> [Input]

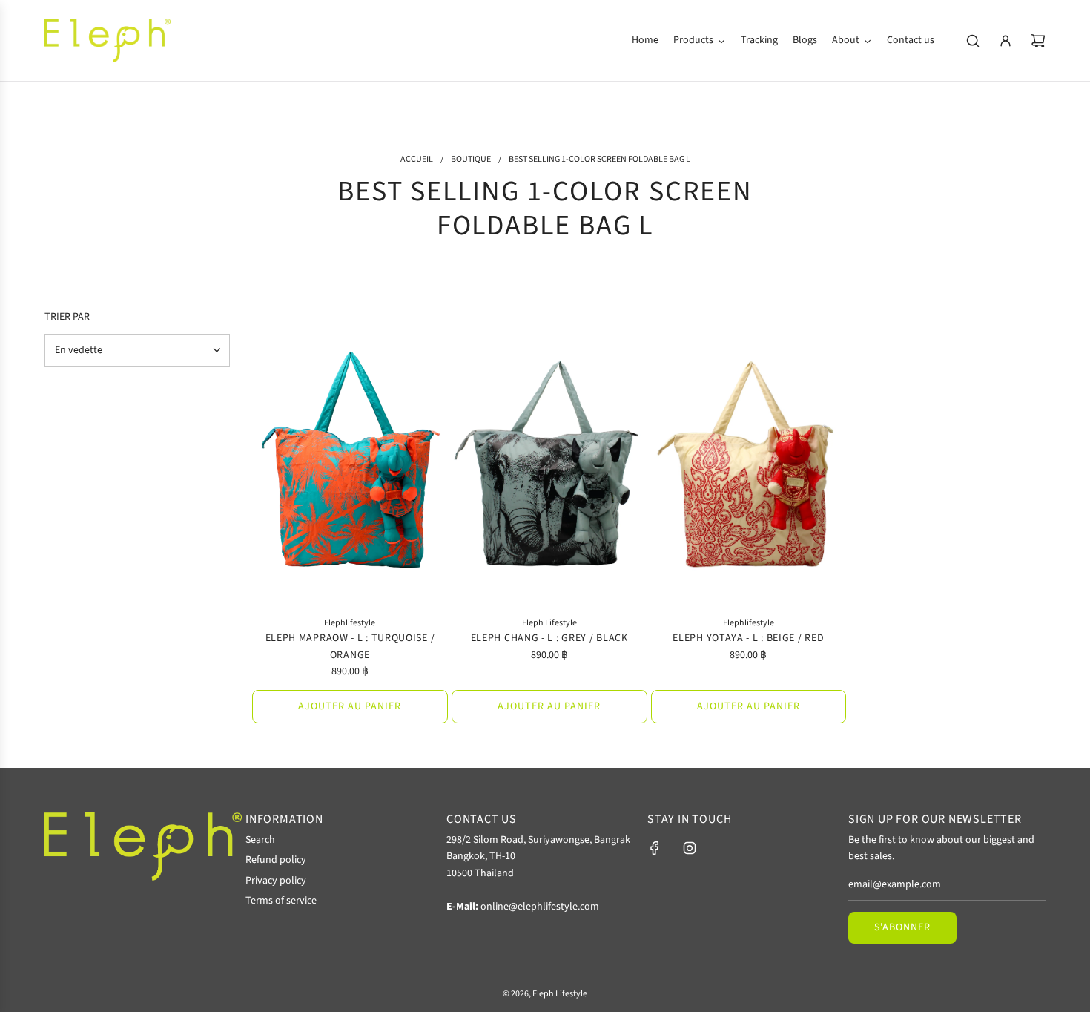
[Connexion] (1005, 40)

...

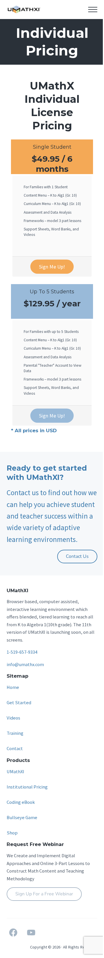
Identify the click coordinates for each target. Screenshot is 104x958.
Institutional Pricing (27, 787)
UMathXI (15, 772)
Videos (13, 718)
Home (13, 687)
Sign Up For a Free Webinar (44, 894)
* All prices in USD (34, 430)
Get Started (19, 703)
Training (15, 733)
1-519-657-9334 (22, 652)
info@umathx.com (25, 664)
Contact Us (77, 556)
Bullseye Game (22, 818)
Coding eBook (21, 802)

> [The exercise]
Copy out verbatim the rows beginning with the one that contains "Home (13, 687)" and ending with the one that contains "Coding eBook (21, 802)", including both of those rows.

> [Final answer]
Home (13, 687)
Sign Up For a Free Webinar (44, 894)
* All prices in USD (34, 430)
Get Started (19, 703)
Training (15, 733)
1-519-657-9334 (22, 652)
info@umathx.com (25, 664)
Contact Us (77, 556)
Bullseye Game (22, 818)
Coding eBook (21, 802)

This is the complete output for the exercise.